Chronique | John Carpenter - Lost Themes III : Alive After Death

Pierre Sopor 13 février 2021

Il est de retour, derrière ses lunettes et sa moue boudeuse, son visage sévère auréolé de cheveux blancs comme neige. La démarche s'est raidie avec les années mais le bonhomme en impose toujours autant : on ne déconne pas avec John Carpenter, peut-être le plus grand créateur de cauchemars pour le septième Art. L'homme n'a plus réalisé de long-métrage depuis plus de dix ans mais s’épanouit comme rock-star en jouant ses propres bande-sons et de nouveaux morceaux. Une évidence. Vivant après la mort, grand-père John ? Parce qu'il y aurait des fous pour l'enterrer ? 

Ce troisième Lost Themes, sous-titré Alive After Death, s'est fait attendre : cinq ans le séparent de Lost Themes II. Entre temps, Big John nous a servi une relecture de ses classiques en 2017 avec John Carpenter - Anthology (Movie Themes 1974-1998) , gratifié de deux tournées, et a surtout supervisé le retour au cinéma de son enfant prodige Michael Myers, dont il composait bien-sûr la musique. On ne va pas finasser 107 ans : quand on se plonge dans l'univers de John Carpenter, on a des attentes bien précises. On veut un synthé quasi minimaliste capable de nous glacer le sang d'une mélodie simple et efficace, une ligne de basse répétitive et angoissante et, avouons-le, quelques guitares bien cheesy. La musique, c'est John Carpenter, c'est ce qui procure ce petit frisson de bien-être dès le générique de début.

Lost Themes III : Alive After Death ne dépaysera personne. Accompagné de son fils Cody Carpenter et son filleul Daniel Davies, le maître de l'horreur prolonge et peaufine son œuvre sans se trahir ni se réinventer. L'album contient son lot de hits catchy qui pulsent bien, dans la lignée de Vortex ou Distant Dream (Weeping Ghost, Skeleton, The Dead Walk) et d'atmosphères gothiques à la noirceur théâtrale particulièrement théâtrale (Cemetery, Carpathian Darkness). John Carpenter aime les gros durs avec des coupes mulet qui mâchent du chewing-gum, c'est donc en toute logique qu'il fait gémir les guitares comme plus personne depuis la fin de la Guerre Froide (le final d'Alive After Death, Dead Eyes).

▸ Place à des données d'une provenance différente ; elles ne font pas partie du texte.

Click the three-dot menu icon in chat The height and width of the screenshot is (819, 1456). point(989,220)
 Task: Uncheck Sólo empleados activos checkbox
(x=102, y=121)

Lost Themes III n'est pas un renouveau dans la carrière de Carpenter, et tant mieux ! On y retrouve le génie du réalisateur compositeur pour les ambiances sombres et les morceaux simples mais efficaces, où se mélangent rock, électronique, synthwave et même industriel. Et puis, bon, on ne va pas se mentir : si on aime autant sa musique, c'est surtout car elle nous fait revivre les sensations si uniques de son cinéma. Alors pourvu que ça dure.